Born to Run is a magnificent book. I’ve read more than my fair share of works on the subject of Bruce Springsteen – many of them very good indeed – but all pale in comparison to this first-hand account of the life (and more importantly the mindset) of one of Rocks greatest legends.
It’s being described in the superficial mainstream media as a “tell-all” which serves only to trivialize what is, in fact, a masterful and lyrical account of the life of a proverbial everyman who broke the mold (though, certainly not without consequences) and escaped the stifling confines of his blue collar world. In doing so he also had a not inconsiderable hand in shaping the way America sees itself.
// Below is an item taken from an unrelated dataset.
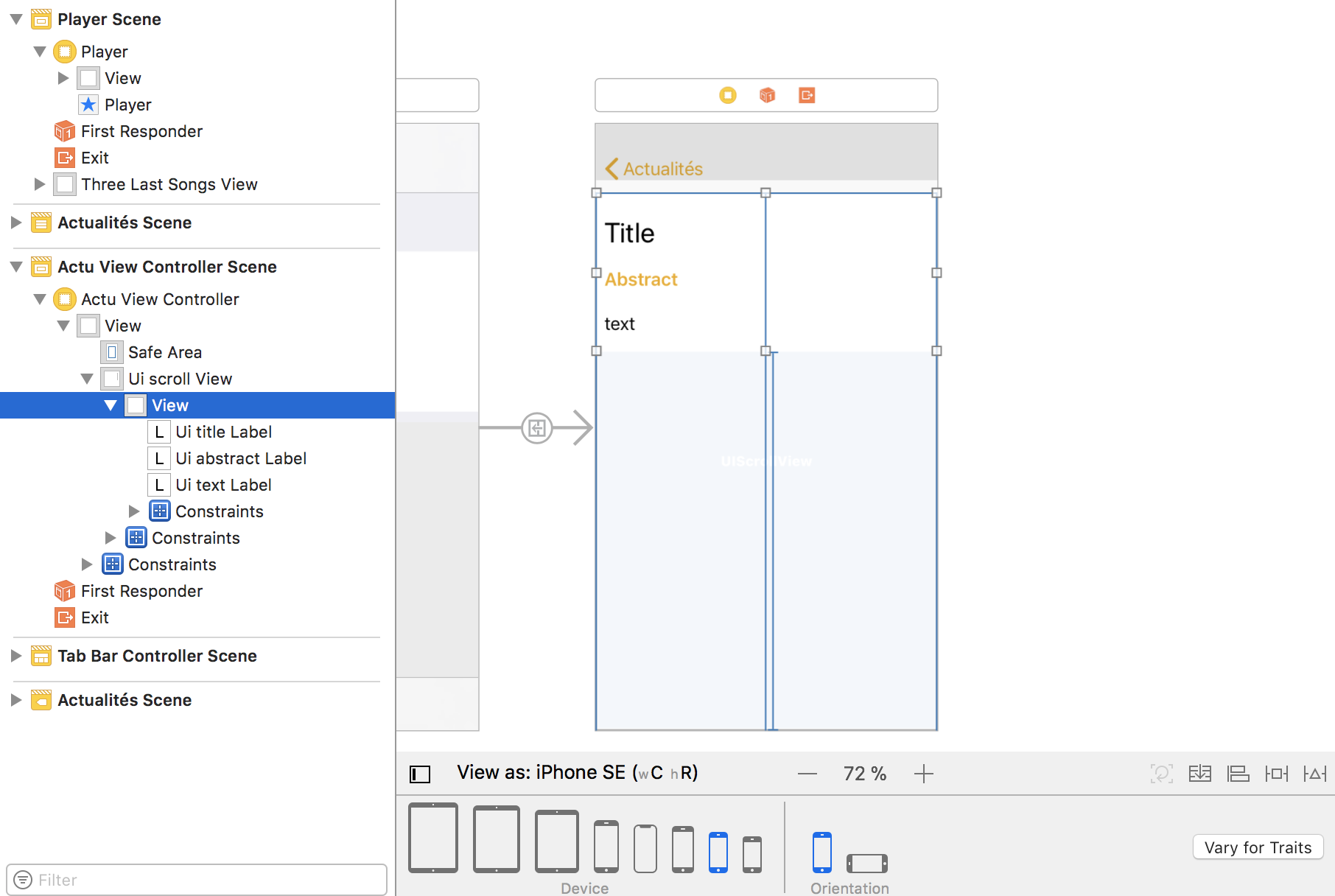
Task: Click the Vary for Traits button
Action: pos(1258,847)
So what did I personally get out of the book?
There are certain events that occurred in Springsteen’s life that mirror aspects of my own. We both had fathers who were emotionally withholding and borderline abusive. How we differ is in the way we allowed this to shape the men we became.
Springsteen used his father’s internalized voice as the engine room and driver of his creative life. His desire to prove wrong his father’s poor opinion of him propelled the young musician – like some anxious skyrocket – into the stratospheric world of fame and success.
That is not what I did.
I too internalized my father’s voice (stepfather to be exact, my real father having abandoned us when I was small). However, for whatever reason, I was never able to turn that negative energy into rocket fuel. Instead, I pushed the voice down until I could barely even make it out and tried to get on with my life.
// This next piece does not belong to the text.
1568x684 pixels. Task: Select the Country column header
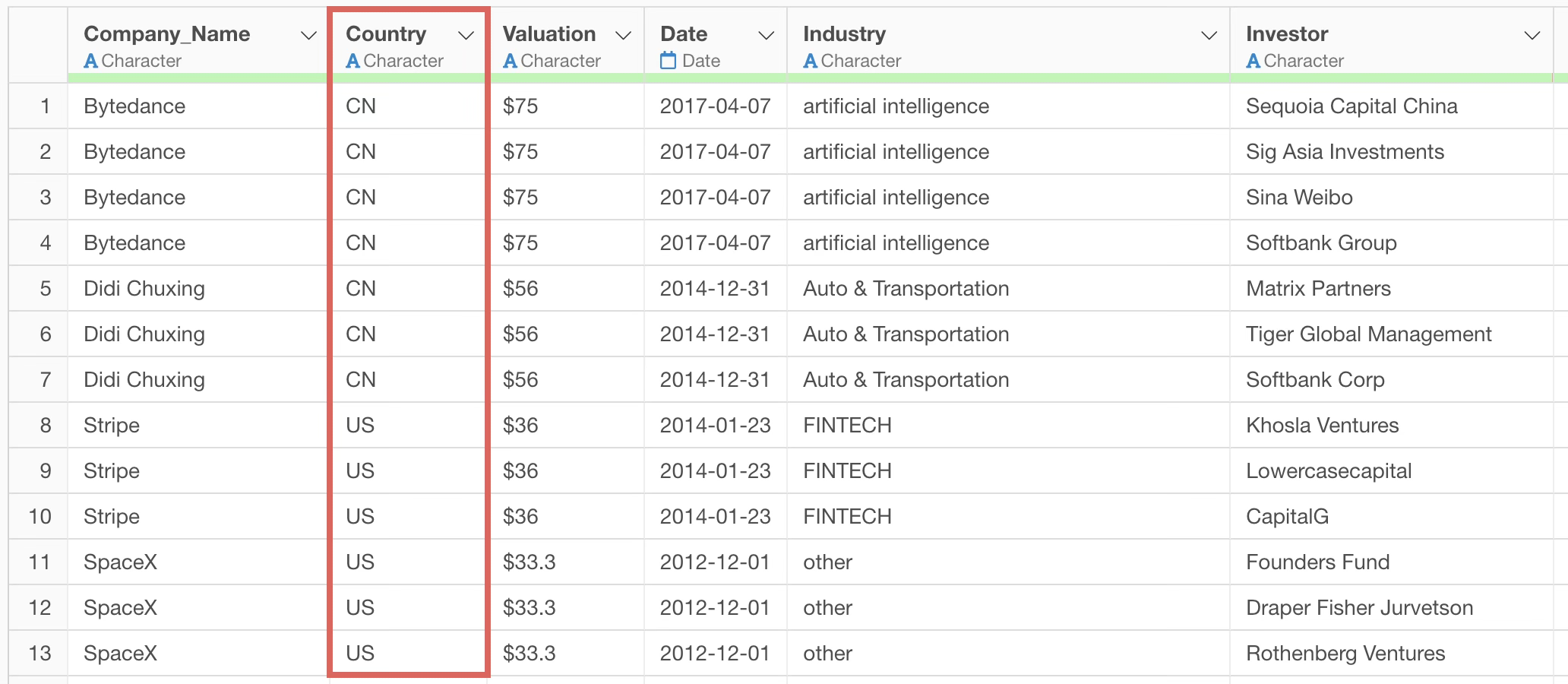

Ignored is not the same as negated, however, and the black energy would manifest as acts of self-sabotage whenever I came close to anything like success.
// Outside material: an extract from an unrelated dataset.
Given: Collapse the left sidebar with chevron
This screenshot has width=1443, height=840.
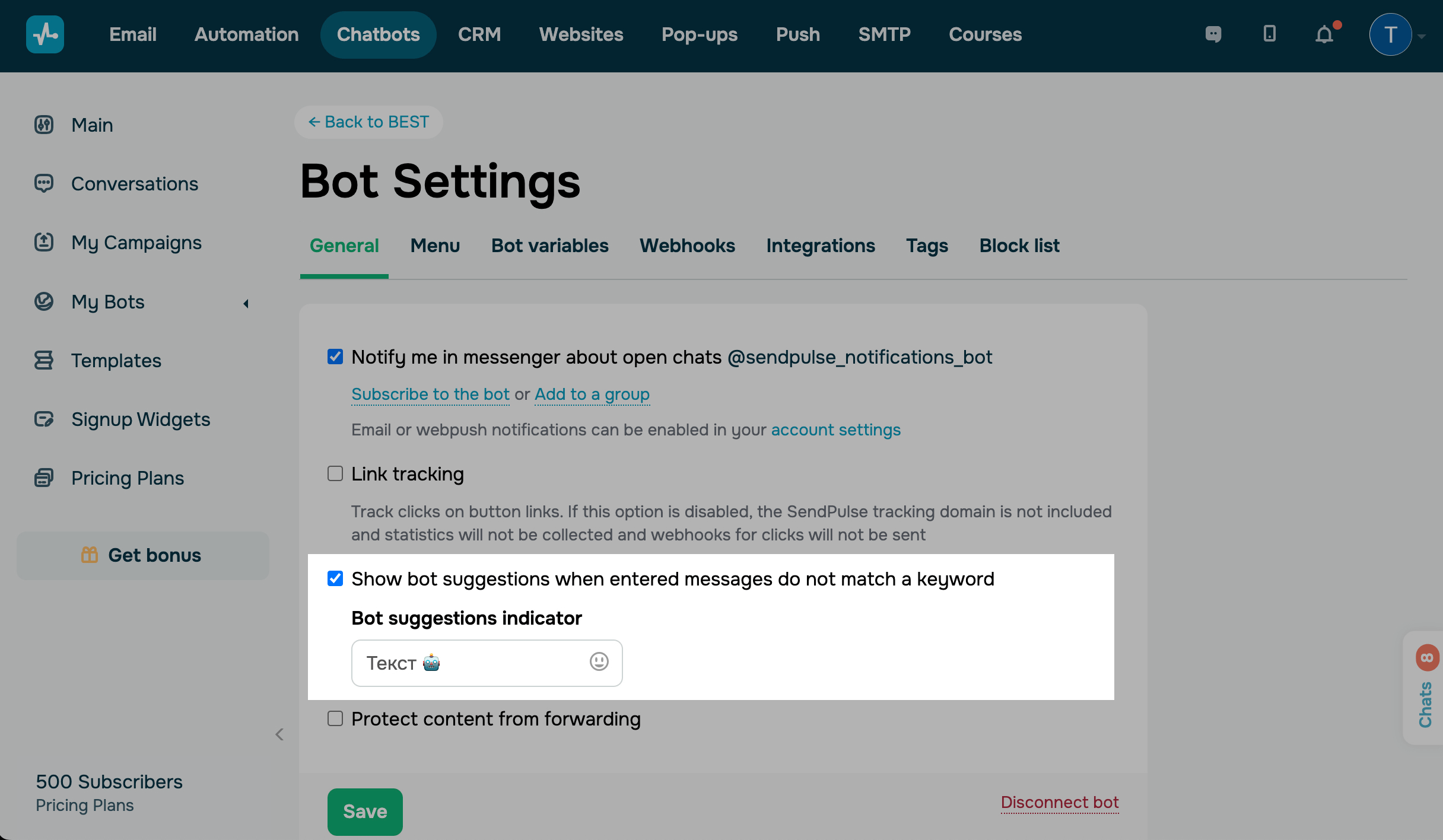Looking at the screenshot, I should (x=279, y=734).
It was fascinating to read Springsteen’s account of his own trajectory, his single-minded pursuit of uncompromising greatness exemplified in the marathon concerts fueled by white hot anxiety and flat out fear. His fear literally made him fearless and that fearless determination to achieve launched one of the greatest musical careers of all time.
The soaring brilliance of this accomplishment cannot be overstated. I’ve been to his hometown, it is a place with almost no propensity for greatness. To have escaped the gravitational pull of Freehold, New Jersey and then used that very same gravity to slingshot his music into the orbit of the great American legends (Dylan, Elvis, James Brown) was a labor that Hercules himself might have considered a smidge ambitious.
As I implied at the beginning, these things tend to exact a cost. For Springsteen, the cost of the long-delayed reckoning with his haunted past was an emotional breakdown and subsequent epic bouts of clinical depression.
This is another point of intersection between Springsteen’s life and my own. I too suffered a breakdown followed by several years of crippling depression. I found my way through those trials (and if I could have just five minutes with the Boss, I’d impress upon him just what a boon acupuncture can be in treating deep-seated depression) and became a better person for having made the journey.
It gave me a feeling, not unlike assuagement to realise that even people of Bruce Springsteen’s stature are no more immune to these tidal forces than are we lesser folk. And to see him write so openly about it (much as I try to do here) was extremely heartening. It’s so important for people going through difficult times to see that others have walked that path before them.
So that’s what I took away with me from Born to Run. My hero has feet of clay (which is the way I tend to like ’em) but a generous heart and spirit (though that clearly was not always the case). I was happy to discover that the man is not so very different (a little more human perhaps) to the impression we all have of him.